Data from: Genetic patterns across an invasion's history: a test of change versus stasis for the Eurasian round goby in North America
Snyder, Matthew R.; Stepien, Carol A. (2016), Data from: Genetic patterns across an invasion's history: a test of change versus stasis for the Eurasian round goby in North America, Dryad, Dataset, https://doi.org/10.5061/dryad.p5kk8
Biological invasions comprise accidental evolutionary experiments, whose genetic compositions underlie relative success, spread, and persistence in new habitats. However, little is known about whether, or how, their population genetic patterns change temporally and/or spatially across the invasion's history. Theory predicts that most would undergo founder effect, exhibit low genetic divergence across the new range, and gain variation over time via new arriving propagules. To test these predictions, we analyze population genetic diversity and divergence patterns of the Eurasian round goby Neogobius melanostomus across the two decades of its North American invasion in the Laurentian Great Lakes, comparing results from 13 nuclear DNA microsatellite loci and mitochondrial DNA cytochrome b sequences. We test whether “genetic stasis”, “genetic replacement”, and/or “genetic supplement” scenarios have occurred at the invasion's core and expansion sites, in comparison to its primary native source population in the Dnieper River, Black Sea. Results reveal pronounced genetic divergence across the exotic range, with population areas remaining genetically distinct and statistically consistent across two decades, supporting “genetic stasis” and “founder takes most”. The original genotypes continue to predominate, whose high population growth likely outpaced the relative success of later arrivals. The original invasion core has stayed the most similar to the native source. Secondary expansion sites indicate slight allelic composition convergence towards the core population over time, attributable to some early “genetic supplementation”. The geographic and temporal coverage of this investigation offers a rare opportunity to discern population dynamics over time and space in context of invasion genetic theory versus reality.

*Data segment*:
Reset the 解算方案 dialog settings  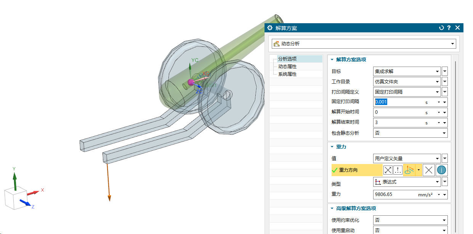click(441, 28)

*Exercise details*: Turn the paragraph of the round goby dataset description that begins "Biological invasions comprise accidental evolutionary experiments" into a short bulleted list that keeps its main facts.

*Response*:
- Biological invasions act as accidental evolutionary experiments. Little is known about whether their population genetic patterns change over time or space.
- Theory predicts founder effect, low genetic divergence across the new range, and gained variation over time from new arrivals.
- The study tests this on the Eurasian round goby (Neogobius melanostomus) over two decades of its North American invasion in the Laurentian Great Lakes.
- It uses 13 nuclear DNA microsatellite loci and mitochondrial DNA cytochrome b sequences.
- It compares core and expansion sites with the main native source in the Dnieper River, Black Sea, testing "genetic stasis," "genetic replacement," and "genetic supplement."
- Results show strong genetic divergence across the exotic range. Population areas stayed distinct and consistent over two decades, which supports "genetic stasis" and "founder takes most."
- The original genotypes still predominate, likely because their fast population growth outpaced later arrivals.
- The original core remains the most similar to the native source.
- Secondary expansion sites have shifted slightly toward the core population over time, which is linked to some early "genetic supplementation."
- The study's wide coverage of place and time is a rare chance to compare invasion genetic theory with reality.